Source: Jerry Yudelson, PE, LEED Fellow, Sustainable Industries, December 4, 2011.

Green building will continue its rebound globally in 2012 in spite of ongoing economic difficulties in most developed economies. What we’re seeing is that more people are building green each year, and there is nothing on the horizon that will stop this megatrend or its constituent elements. However, in 2010 and 2011, the continuing slowdown in commercial real estate and the end of federal recovery funding put a crimp in new green building projects.

In putting together my top ten trends for 2012, I’m taking advantage of conversations I’ve had with green building industry leaders in the U.S., Canada, Europe, Asia, the Middle East and Australia during the past year.

  1. Green building in North America will rebound in 2012, using new LEED project registrations as a proxy for this growth. The reduction in commercial real estate construction has not been offset by other sectors such as government construction, which has continued to falter, and so the growth rate of new green building projects fell dramatically in 2010 and 2011. Even so, in 2011, LEED in new construction accounted for about 20 percent of all put-in-place space, with domestic LEED project registrations up almost 40 percent vs. depressed 2010 levels. However, we see faster growth in green retrofits and notice that ongoing college and university projects and NGO activity are serving to backstop the fall in commercial and governmental construction.

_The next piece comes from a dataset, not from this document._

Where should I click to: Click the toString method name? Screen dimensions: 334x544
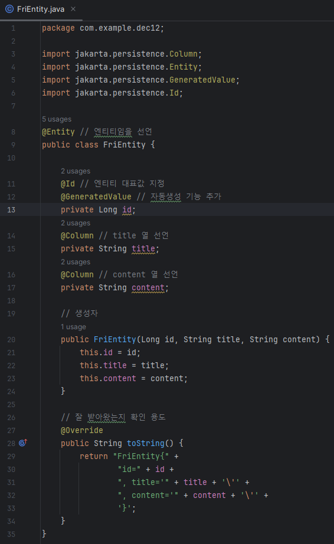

In addition, LEED growth has been and will be rapid in China and other fast-growing economies.
  2. Green building will continue to benefit from the Obama administration’s strengthened focus on greening the executive branch, with its commitment to a minimum of LEED Gold for all federal projects and focus on major energy-efficiency renovations.
  3. The focus of the green building industry will continue its switch from new building design and construction to greening existing buildings. One fast-growing LEED rating system during the past two years has been LEED for Existing Buildings Operations and Maintenance (LEED-EBOM), with cumulative floor area in certified projects now greater than in new construction, and I expect this trend to pick up even more in 2012. My book, Greening Existing Buildings, documents the strategic and tactical components of this trend. One driver of this megatrend is that “green” buildings have rents and asset prices that are significantly higher than those documented for conventional office space, according to a recent major academic research study on commercial buildings in the U.S. and Europe.
  4. Awareness of the coming global crisis in fresh water supply will increase, leading building designers, owners and managers to take further steps to reduce water consumption in buildings by using more conserving fixtures, rainwater recovery systems and innovative new onsite water technologies. My recent book, Dry Run: Preventing the Next Urban Water Crisis, shows how this is being done in green buildings all over the world.